いとこの猶の特徴をまとめると以下の通りです。
- 牧野富太郎の3歳年下のいとこ
- 子供の頃から牧野家の経営していた「岸屋」に同居していた
- 教員養成学校である女子師範学校を卒業した
- 人柄の良いしっかりとした女性
- 「岸屋」の家事や経営を手伝っていた
以上のように、幼い頃から2人は顔なじみであり、牧野富太郎の祖母も猶のことを高く評価していたようです。
そのため、岸屋の安泰のために、祖母が猶との結婚を勧め、牧野富太郎もそれを承諾して結婚したのだと考えられています。
牧野富太郎と猶の間には子供はいなかった?なぜ離婚した?
結婚後、猶は、岸屋の女将として店を切り盛りしてくれました。
牧野富太郎はこの時点ですでに実家を出て、研究の日々を送っていましたが、猶が店のことを全てやってくれていたので、実家を気にすることなく研究に没頭できていたようです。
それどころか、猶は店の切り盛りをする一方で、牧野富太郎の研究資金も工面してくれていました。
しかし、度重なる牧野富太郎からの研究のための大金要求のせいで、岸屋の経営も次第に傾いていきます。
実家からの仕送りが来なくなったり、猶から
「金策に困ったので一度佐川に帰ってきてほしい」
との懇願する手紙が来たりと、おかしいと感じた牧野富太郎は一度実家に戻ります。
そして、実家の経営状況を知り、愕然とするのです。
自身にはこの状況を打開できるような才はないと考えた牧野富太郎は、猶と離婚します。
猶を、一緒に岸屋を切り盛りしてくれてきた番頭の井上和之介と結婚させ、岸屋と借金を任せることにしたのです。
そのため、結婚生活のようなものは2人の間にはなく、子供もできることはありませんでした。
牧野富太郎の子供は、2番目の妻すえ(壽衛)との間にできた子だけ、ということになります。
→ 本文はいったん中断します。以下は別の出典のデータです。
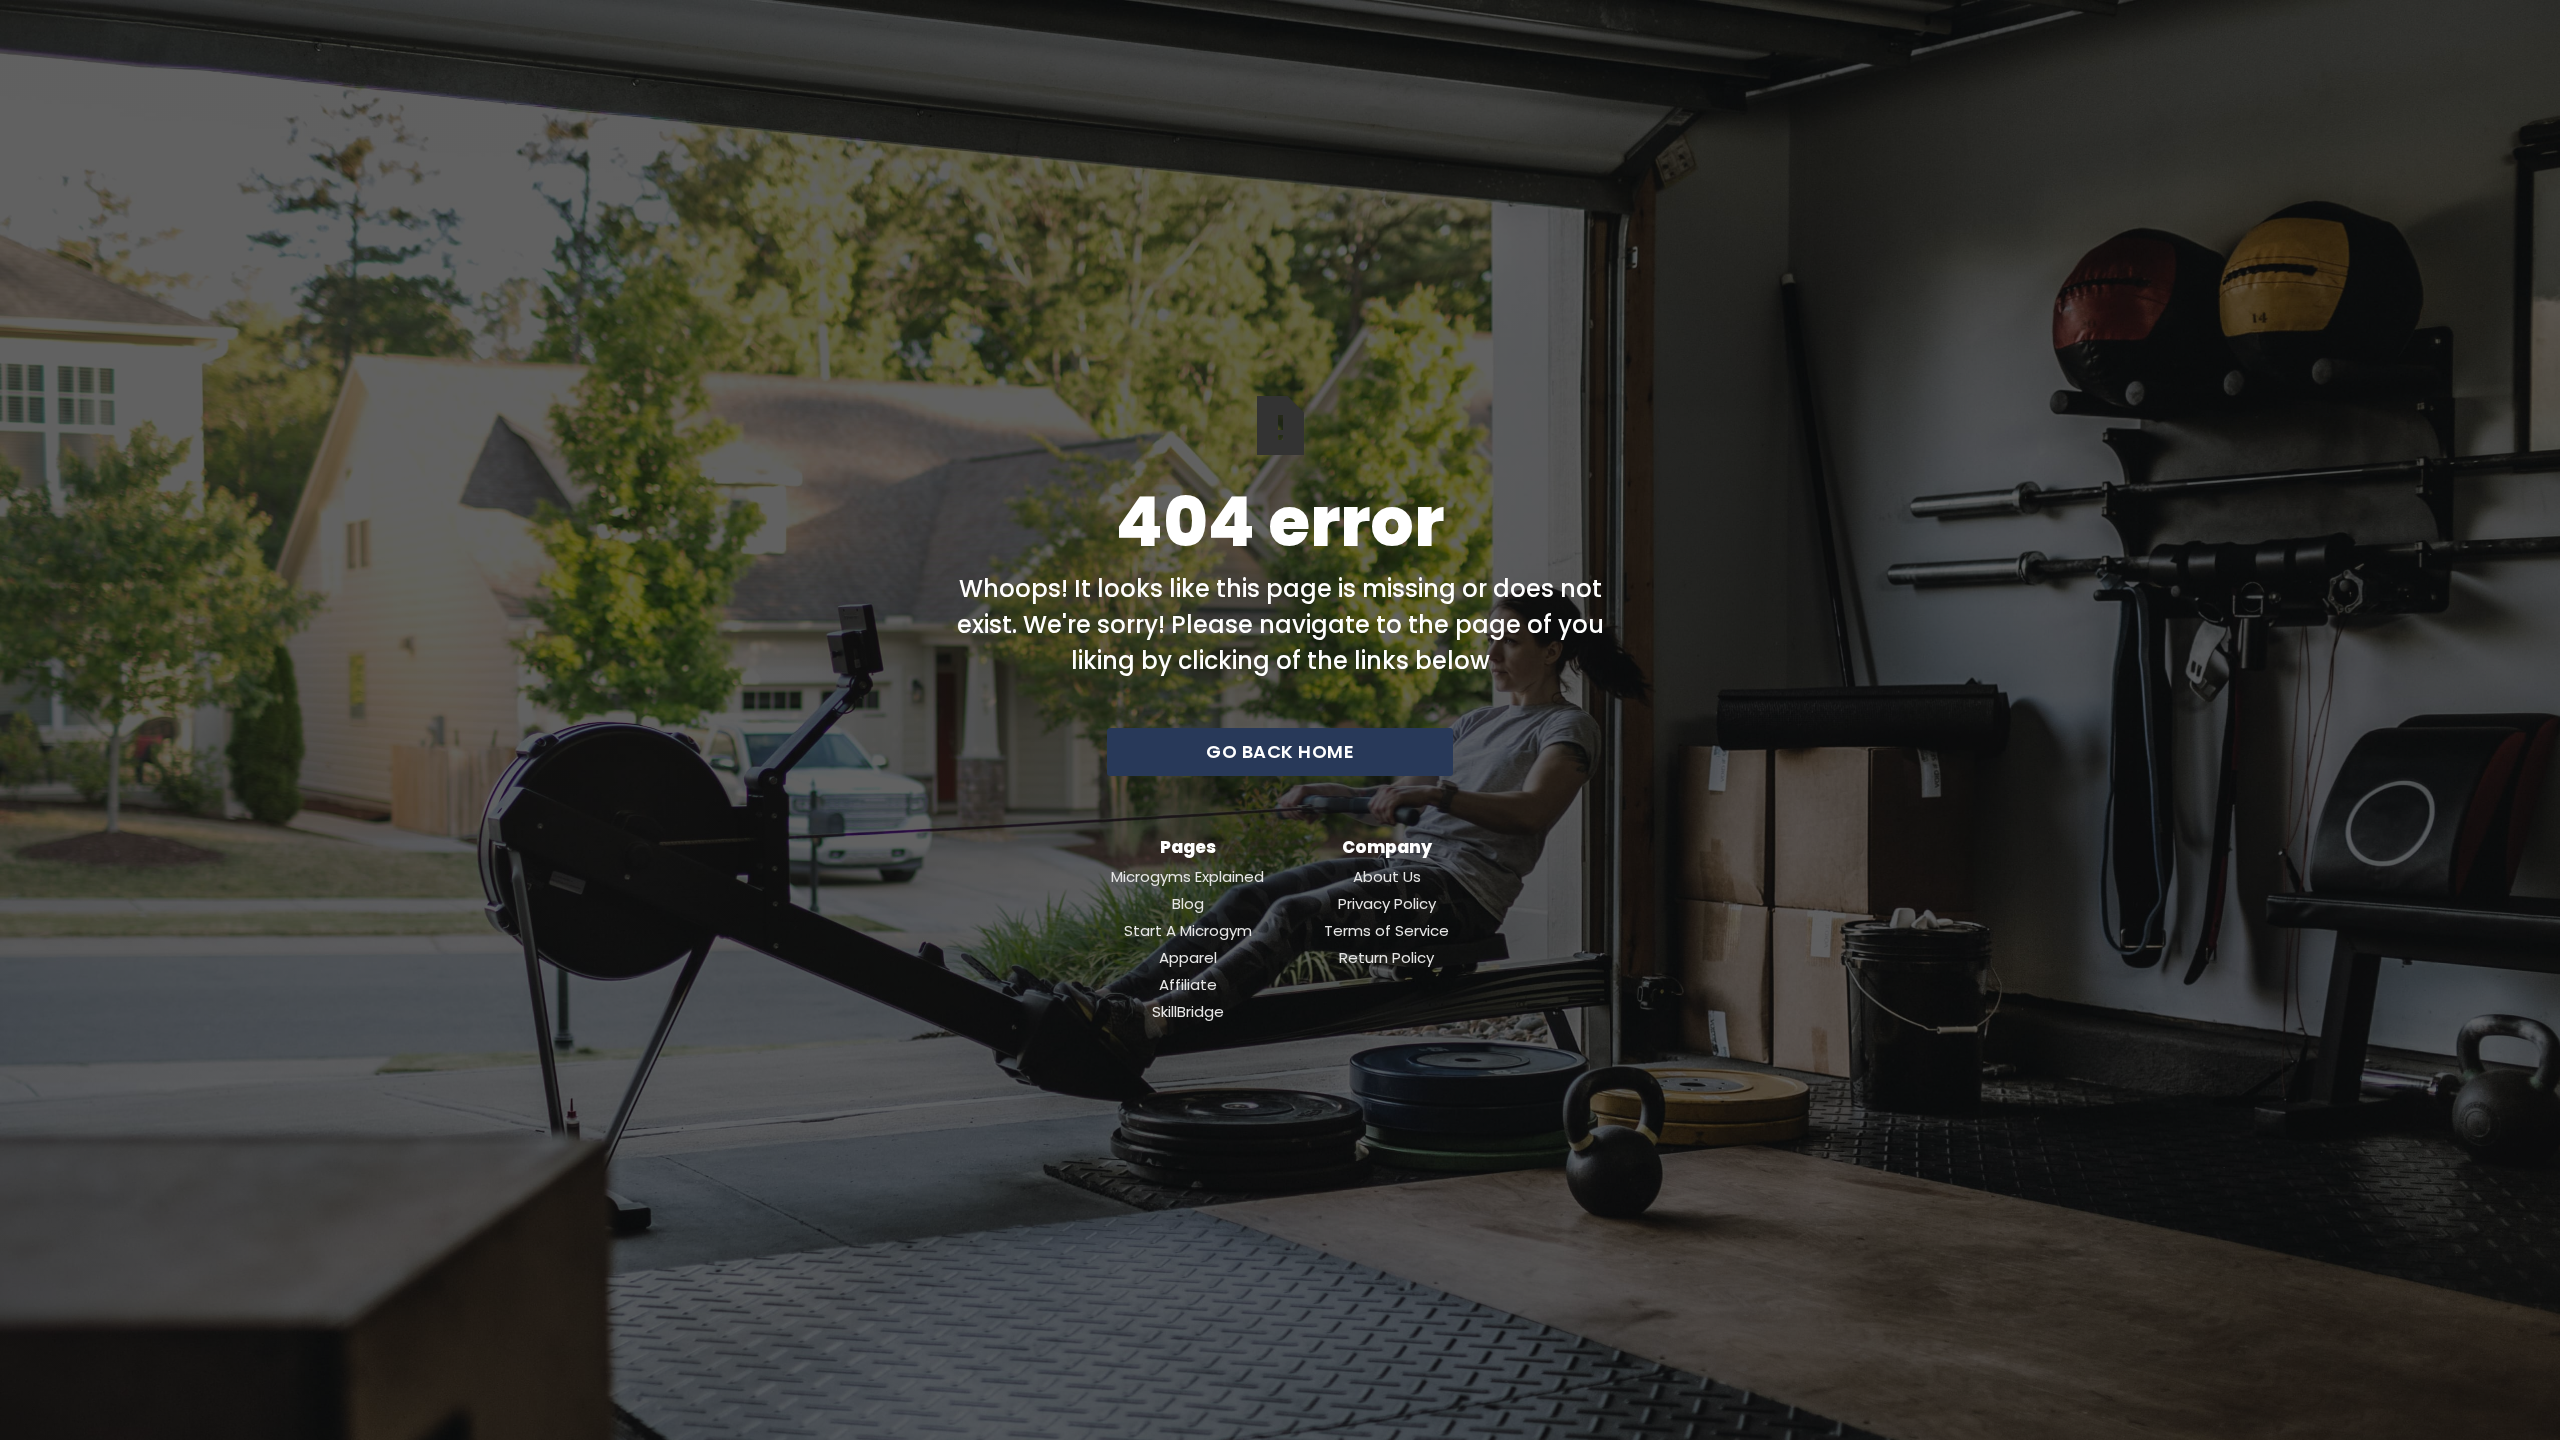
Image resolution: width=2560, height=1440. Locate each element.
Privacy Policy (1387, 904)
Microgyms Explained (1187, 877)
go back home (1280, 751)
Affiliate (1188, 985)
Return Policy (1386, 958)
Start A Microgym (1188, 931)
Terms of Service (1386, 931)
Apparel (1188, 958)
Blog (1188, 904)
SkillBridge (1188, 1012)
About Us (1387, 877)
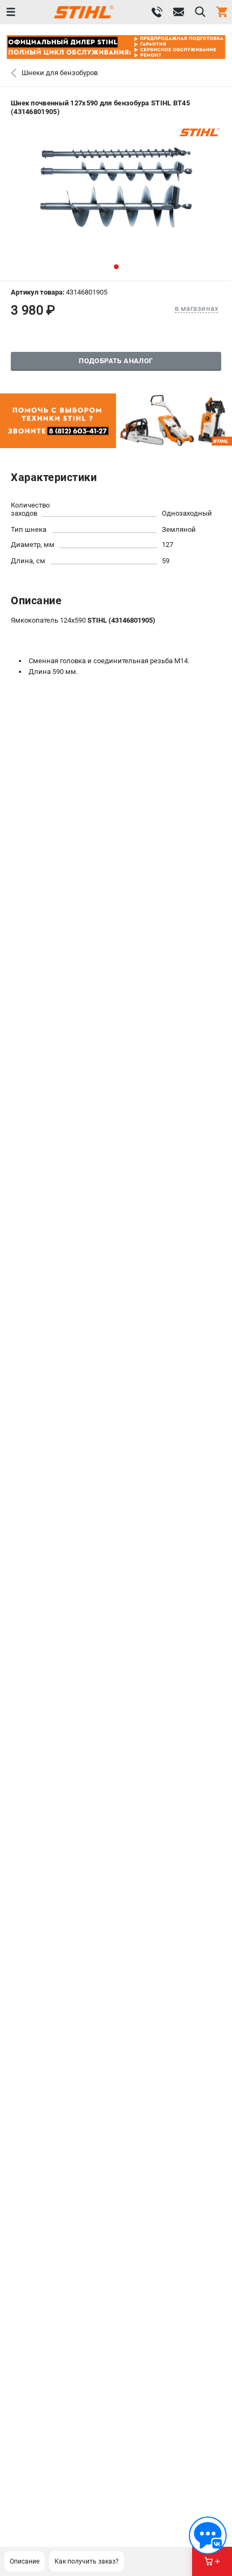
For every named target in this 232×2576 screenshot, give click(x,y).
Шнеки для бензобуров (60, 73)
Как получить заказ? (86, 2561)
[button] (116, 266)
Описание (24, 2561)
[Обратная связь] (208, 2535)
まとめ:牧野富太郎の子孫は現在まで続いており、牧野富太郎の素晴らしさを後世に伝えている
牧野富太郎には、壽衛との間に13人の子供がいました。そのうち無事に成人したのは7人で、現在まで子孫は続いています。
今回の内容をまとめると、
- 牧野富太郎には妻の壽衛との間に13人の子供がいた
- 牧野富太郎と、最初の妻・猶との間には子供はいなかった
- 牧野富太郎の13人の子供のうち、無事に成人したのは7人
- 牧野富太郎の子孫は現在まで続いている
- 牧野富太郎の子孫の牧野一浡さんは、牧野記念庭園記念館の学芸員として、牧野富太郎の素晴らしさを伝えている
自身の子孫が、自分のことを後世に伝えていってくれているというのは、牧野富太郎本人にとっても、喜ばしいことでしょう。